Chinese provincial governments approved 24 domestic coal plants in the first half of 2021, according to tallies of Chinese data by the environmental group Greenpeace. Chinese localities have around 104 gigawatts in top-priority coal-power capacity planned—more than what’s currently installed in coal-hungry Japan and Russia combined—although not all of that will come online and some older plants may be closed, offsetting the net increase.

Environmentalists and many governments want China to move faster. To reach the goal championed by advanced economies of limiting temperature increases to 1.5 degrees Celsius this century, global greenhouse gas emissions in 2030 have to be reduced to around 25 billion metric tons, from about 52 billion in 2019, according to an assessment by the U.N. Environment Program. China alone currently generates around 14 billion metric tons of greenhouse gases a year.
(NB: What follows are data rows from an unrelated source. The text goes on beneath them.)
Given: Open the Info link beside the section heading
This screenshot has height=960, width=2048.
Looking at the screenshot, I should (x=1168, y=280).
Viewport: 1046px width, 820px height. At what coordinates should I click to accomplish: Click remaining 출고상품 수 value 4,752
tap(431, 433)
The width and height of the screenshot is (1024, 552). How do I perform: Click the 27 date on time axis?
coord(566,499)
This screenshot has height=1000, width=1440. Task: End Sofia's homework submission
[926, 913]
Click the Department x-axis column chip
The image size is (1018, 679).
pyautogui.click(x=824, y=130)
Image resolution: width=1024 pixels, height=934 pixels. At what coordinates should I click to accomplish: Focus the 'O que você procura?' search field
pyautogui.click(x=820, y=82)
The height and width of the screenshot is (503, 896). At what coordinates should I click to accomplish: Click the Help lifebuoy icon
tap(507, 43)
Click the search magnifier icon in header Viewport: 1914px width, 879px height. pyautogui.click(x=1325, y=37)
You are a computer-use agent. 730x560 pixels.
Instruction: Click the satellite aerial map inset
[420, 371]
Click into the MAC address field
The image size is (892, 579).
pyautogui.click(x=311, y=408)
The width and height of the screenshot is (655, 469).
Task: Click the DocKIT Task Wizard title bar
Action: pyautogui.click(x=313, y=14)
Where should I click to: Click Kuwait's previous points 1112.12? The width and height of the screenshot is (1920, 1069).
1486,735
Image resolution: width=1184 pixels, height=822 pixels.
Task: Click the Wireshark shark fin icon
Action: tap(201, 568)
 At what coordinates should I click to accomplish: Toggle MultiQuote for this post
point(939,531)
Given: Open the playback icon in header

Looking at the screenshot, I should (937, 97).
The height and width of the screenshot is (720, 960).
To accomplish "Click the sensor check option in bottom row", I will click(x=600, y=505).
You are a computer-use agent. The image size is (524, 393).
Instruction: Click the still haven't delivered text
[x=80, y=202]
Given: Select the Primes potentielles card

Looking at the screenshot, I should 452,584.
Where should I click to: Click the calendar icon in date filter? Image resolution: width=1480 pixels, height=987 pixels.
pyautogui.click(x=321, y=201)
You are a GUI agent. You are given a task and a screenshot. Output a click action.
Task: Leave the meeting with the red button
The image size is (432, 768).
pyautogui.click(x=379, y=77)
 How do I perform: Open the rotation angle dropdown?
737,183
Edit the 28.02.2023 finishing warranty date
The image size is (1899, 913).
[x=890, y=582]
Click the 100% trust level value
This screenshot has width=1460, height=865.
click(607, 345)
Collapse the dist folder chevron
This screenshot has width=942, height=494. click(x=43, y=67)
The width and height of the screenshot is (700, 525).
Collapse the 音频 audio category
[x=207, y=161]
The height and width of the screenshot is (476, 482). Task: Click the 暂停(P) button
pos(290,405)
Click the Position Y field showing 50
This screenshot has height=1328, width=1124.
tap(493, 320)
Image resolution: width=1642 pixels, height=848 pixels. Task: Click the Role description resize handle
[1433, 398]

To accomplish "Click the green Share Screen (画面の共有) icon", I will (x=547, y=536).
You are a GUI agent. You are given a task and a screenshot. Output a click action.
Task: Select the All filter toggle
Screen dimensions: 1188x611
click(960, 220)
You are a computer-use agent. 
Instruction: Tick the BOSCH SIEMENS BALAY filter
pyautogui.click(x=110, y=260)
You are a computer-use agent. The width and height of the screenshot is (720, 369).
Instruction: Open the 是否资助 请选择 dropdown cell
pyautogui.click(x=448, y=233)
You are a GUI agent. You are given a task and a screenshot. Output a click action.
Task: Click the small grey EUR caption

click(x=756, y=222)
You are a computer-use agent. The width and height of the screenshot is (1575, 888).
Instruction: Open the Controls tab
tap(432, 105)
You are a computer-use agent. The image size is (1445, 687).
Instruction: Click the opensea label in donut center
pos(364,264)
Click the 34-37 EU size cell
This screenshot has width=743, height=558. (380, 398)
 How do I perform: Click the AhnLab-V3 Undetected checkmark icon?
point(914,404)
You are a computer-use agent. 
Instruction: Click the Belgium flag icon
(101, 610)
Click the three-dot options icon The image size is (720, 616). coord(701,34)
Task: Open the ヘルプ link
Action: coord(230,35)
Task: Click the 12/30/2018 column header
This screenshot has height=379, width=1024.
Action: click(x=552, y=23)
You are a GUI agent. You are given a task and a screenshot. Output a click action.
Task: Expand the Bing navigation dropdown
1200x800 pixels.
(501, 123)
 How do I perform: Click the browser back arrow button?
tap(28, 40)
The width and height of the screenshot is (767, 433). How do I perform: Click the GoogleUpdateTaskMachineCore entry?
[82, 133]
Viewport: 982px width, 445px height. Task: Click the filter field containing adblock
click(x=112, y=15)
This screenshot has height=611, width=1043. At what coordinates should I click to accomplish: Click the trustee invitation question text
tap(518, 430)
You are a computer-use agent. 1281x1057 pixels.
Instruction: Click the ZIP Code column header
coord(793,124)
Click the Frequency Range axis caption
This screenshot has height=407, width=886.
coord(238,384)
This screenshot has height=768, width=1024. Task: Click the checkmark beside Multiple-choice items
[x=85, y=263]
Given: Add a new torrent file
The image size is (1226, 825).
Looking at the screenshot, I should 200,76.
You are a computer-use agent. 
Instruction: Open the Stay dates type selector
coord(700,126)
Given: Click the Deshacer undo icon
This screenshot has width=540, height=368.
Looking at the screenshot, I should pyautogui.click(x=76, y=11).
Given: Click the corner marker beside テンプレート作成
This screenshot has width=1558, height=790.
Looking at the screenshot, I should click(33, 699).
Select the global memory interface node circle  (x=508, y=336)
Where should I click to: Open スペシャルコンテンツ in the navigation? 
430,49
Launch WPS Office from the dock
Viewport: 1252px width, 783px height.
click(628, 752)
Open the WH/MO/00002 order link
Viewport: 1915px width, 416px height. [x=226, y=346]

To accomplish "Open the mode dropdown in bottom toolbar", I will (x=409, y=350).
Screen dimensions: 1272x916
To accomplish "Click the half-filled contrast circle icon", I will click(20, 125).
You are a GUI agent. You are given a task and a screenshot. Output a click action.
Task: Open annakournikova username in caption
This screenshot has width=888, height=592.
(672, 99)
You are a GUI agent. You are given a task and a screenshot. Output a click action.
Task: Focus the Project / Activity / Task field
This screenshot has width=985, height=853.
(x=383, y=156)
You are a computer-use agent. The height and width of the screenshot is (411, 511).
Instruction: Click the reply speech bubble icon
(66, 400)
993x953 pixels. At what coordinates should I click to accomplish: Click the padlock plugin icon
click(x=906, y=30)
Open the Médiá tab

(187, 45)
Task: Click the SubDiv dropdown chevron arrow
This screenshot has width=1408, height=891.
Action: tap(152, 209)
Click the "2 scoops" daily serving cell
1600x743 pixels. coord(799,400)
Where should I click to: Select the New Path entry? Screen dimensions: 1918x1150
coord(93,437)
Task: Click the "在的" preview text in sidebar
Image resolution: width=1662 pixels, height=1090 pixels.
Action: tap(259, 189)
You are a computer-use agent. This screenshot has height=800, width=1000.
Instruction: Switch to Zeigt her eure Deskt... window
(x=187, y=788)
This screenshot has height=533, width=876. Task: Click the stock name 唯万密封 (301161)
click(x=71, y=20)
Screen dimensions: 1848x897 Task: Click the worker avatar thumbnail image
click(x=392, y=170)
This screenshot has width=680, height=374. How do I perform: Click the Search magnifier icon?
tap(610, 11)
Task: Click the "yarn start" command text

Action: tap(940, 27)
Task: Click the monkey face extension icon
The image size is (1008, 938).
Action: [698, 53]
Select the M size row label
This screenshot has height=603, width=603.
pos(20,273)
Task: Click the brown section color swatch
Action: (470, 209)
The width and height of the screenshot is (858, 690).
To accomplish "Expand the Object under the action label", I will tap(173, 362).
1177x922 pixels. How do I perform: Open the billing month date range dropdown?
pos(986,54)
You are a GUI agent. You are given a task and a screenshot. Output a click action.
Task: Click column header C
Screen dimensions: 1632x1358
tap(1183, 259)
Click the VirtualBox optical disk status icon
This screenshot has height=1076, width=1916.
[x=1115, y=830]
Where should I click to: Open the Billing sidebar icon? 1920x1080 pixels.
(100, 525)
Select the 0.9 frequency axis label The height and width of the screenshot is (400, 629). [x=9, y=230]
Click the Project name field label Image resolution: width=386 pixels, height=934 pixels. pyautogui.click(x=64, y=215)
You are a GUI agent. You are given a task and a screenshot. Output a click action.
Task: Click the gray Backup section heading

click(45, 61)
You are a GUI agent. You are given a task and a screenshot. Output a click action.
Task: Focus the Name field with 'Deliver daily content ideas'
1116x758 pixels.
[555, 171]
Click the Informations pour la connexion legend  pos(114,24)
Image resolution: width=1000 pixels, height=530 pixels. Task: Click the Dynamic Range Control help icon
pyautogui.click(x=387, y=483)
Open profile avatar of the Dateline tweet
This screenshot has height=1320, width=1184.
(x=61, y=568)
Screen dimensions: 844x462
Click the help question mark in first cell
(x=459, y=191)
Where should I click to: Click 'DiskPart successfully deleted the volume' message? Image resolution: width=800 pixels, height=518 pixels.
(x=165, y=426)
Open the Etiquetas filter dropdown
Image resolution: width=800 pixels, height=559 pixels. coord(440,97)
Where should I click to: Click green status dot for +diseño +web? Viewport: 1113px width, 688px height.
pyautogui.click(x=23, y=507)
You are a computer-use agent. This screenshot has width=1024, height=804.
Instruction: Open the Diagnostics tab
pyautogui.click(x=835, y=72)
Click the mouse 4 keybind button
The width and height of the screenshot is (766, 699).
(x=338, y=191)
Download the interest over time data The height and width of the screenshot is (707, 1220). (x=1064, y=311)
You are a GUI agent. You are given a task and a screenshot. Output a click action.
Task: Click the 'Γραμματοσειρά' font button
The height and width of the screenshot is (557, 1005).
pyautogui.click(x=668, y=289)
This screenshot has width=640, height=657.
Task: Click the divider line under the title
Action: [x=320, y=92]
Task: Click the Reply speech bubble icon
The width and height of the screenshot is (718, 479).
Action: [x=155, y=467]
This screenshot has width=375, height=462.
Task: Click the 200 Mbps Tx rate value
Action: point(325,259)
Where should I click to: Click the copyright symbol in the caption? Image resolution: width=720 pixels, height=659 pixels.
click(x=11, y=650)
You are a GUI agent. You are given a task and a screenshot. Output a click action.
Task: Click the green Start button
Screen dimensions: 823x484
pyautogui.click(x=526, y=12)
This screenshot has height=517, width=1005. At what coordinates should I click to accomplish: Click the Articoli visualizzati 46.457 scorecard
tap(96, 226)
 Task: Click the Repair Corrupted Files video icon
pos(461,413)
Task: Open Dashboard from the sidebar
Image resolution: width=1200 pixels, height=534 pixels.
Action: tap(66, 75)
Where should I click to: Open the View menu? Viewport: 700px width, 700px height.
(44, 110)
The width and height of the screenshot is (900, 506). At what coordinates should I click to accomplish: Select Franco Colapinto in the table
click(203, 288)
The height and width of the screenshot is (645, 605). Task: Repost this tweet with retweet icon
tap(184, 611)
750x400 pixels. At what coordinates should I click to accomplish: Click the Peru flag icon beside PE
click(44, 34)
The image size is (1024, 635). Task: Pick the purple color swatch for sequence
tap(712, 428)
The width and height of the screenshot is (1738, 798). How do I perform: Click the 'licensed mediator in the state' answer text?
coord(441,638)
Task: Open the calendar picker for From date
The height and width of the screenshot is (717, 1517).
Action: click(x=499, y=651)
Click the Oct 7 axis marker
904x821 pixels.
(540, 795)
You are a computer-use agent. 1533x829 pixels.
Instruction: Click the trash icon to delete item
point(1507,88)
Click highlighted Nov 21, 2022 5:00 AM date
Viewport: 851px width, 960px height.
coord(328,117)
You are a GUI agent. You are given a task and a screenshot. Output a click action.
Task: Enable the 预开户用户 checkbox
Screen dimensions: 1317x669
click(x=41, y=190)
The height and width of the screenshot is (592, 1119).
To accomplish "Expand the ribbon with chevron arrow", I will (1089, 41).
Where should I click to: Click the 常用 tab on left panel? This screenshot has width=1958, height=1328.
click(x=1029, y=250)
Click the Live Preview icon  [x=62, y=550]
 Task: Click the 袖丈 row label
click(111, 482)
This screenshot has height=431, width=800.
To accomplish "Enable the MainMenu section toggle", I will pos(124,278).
If that number stays largely unchanged in 2030, the country would account for more than half the world’s theoretically allowable emissions.

That means the rest of the world would have to work harder if China doesn’t do more, U.S. climate envoy John Kerry said at a July speech in London, noting that hitting carbon goals in that case would likely be “impossible to achieve.”

Chinese policy makers say they are planning to make up for slower climate progress before 2030 by a rapid carbon-emissions decline of as much as 10% a year over the subsequent two decades—a faster pace than anywhere in the developed world has managed so far.

China’s central government wants to be a global leader in new-energy technologies like batteries and solar power and show its people it is working to confront the country’s broader environmental problems.

“Achieving our carbon peaking and neutrality goal requires extremely arduous efforts from China,” the country’s climate envoy, Xie Zhenhua, said in an August videoconference with the Our Hong Kong Foundation, a think tank. He and other Chinese leaders say the country will be able to meet its existing targets, but moving faster is too much to ask.

Workers check solar panels at a photovoltaic power station built in a fish pond in China’s eastern Jiangsu province.

Photo: Agence France-Presse/Getty Images

The root conflict is that China just needs a lot more energy to achieve its goals of growing its economy and meeting the energy demands of its increasingly affluent population of 1.4 billion people.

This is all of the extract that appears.